AIM 1:
In the text on customer churn, what are long surveys said to do to users?
AIM 2:
Retype the records line for line, from their first line through the line containing "coord(484,1171)", with both ends included.

SOURCE DOCUMENT:
....................

Understand what’s causing churn and offer alternatives

Churn is inevitable. That doesn’t mean there’s nothing you can do about it: monitor in-app engagement to form a picture of user behavior patterns and overall customer health. Hopefully, that means you can take action to prevent a good deal of churn.

When a user does decide to leave, though, you should make sure to understand why. Launching a customer offboarding survey is an excellent way of collecting this sort of valuable data.

Screenshot of offboarding survey
Gather feedback to understand the why behind a user’s action.

It puts you in a strong position to offer alternatives – and perhaps retain their business.

Screenshot of retention message
Targeted offers can help boost retention.

Proactively collect customer feedback and in-app behavior data

You shouldn’t wait for something to go wrong to collect feedback: it should be an ongoing process.

Use a mixture of techniques to gather the most valuable range of data. Long surveys can overwhelm users – short, in-app questionnaires launched when a user reaches a milestone can be a much more effective option.

Animation of feedback survey
Targeted surveys are powerful tools.

You should also look to dig into user sentiment by looking into NPS (or through other customer satisfaction surveys).

Screenshot of Userpilot NPS survey
Craft simple, effective NPS surveys with Userpilot.

Finally, you should always leave the door open to feedback. Placing ‘passive surveys’ or ‘feedback’ links across your UI means users can leave feedback when they want (a great example of the customer-led growth approach).

Screenshot of Miro passive feedback
Never miss a chance to gather feedback.

....................

[Records from a dataset]

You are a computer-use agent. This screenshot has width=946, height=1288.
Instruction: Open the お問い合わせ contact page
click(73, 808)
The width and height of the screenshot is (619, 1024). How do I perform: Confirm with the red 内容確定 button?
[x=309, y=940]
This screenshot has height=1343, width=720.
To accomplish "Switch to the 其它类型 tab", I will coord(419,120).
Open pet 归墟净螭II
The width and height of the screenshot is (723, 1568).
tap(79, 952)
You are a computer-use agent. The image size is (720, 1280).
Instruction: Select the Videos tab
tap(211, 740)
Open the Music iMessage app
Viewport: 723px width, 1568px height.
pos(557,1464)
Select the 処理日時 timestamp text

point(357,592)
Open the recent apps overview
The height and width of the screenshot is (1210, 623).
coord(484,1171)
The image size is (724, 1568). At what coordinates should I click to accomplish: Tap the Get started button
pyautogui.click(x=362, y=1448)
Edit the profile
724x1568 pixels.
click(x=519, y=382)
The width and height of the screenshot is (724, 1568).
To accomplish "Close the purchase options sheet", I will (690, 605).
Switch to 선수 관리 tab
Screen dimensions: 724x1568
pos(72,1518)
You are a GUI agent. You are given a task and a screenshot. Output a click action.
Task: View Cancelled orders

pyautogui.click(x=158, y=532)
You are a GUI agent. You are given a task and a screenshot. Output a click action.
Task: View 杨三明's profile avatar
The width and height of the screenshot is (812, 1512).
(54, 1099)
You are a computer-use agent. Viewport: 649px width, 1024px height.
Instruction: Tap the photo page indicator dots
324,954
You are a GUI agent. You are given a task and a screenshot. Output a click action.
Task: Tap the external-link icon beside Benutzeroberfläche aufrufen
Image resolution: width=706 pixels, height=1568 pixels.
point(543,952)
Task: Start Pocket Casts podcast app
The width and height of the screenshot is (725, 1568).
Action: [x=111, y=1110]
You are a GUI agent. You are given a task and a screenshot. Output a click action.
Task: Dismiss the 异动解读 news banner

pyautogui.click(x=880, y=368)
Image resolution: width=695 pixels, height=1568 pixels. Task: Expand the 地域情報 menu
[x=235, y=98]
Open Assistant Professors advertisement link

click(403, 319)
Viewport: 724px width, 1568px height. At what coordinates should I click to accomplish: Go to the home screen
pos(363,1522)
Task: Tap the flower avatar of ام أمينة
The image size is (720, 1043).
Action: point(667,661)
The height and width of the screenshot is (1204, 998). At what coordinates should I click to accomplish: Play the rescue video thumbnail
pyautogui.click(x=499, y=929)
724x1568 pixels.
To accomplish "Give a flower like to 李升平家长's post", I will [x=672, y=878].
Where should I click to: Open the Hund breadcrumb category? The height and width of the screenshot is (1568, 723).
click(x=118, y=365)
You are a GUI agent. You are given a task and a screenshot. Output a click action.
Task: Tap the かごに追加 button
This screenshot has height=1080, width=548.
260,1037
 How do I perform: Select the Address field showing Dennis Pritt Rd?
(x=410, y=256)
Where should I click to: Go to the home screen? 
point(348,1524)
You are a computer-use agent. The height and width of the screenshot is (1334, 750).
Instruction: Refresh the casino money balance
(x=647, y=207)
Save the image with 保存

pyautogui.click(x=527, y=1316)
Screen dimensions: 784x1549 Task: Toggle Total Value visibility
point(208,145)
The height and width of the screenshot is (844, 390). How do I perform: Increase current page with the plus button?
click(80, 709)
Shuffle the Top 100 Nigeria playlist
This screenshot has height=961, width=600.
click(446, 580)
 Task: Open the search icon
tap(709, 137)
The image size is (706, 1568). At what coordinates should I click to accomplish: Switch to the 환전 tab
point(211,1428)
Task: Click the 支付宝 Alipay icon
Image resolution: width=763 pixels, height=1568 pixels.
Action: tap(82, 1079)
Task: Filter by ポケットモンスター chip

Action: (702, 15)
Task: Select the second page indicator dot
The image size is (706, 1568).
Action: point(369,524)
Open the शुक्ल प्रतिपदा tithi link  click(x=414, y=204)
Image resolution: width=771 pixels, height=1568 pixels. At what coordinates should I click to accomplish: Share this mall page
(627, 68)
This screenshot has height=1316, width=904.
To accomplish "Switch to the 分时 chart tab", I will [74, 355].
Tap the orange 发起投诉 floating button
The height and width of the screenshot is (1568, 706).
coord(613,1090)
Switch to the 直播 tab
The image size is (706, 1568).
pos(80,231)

....................

EXERCISE RESULT 1:
Long surveys can overwhelm users.

EXERCISE RESULT 2:
You are a computer-use agent. This screenshot has width=946, height=1288.
Instruction: Open the お問い合わせ contact page
click(73, 808)
The width and height of the screenshot is (619, 1024). How do I perform: Confirm with the red 内容確定 button?
[x=309, y=940]
This screenshot has height=1343, width=720.
To accomplish "Switch to the 其它类型 tab", I will coord(419,120).
Open pet 归墟净螭II
The width and height of the screenshot is (723, 1568).
tap(79, 952)
You are a computer-use agent. The image size is (720, 1280).
Instruction: Select the Videos tab
tap(211, 740)
Open the Music iMessage app
Viewport: 723px width, 1568px height.
pos(557,1464)
Select the 処理日時 timestamp text

point(357,592)
Open the recent apps overview
The height and width of the screenshot is (1210, 623).
coord(484,1171)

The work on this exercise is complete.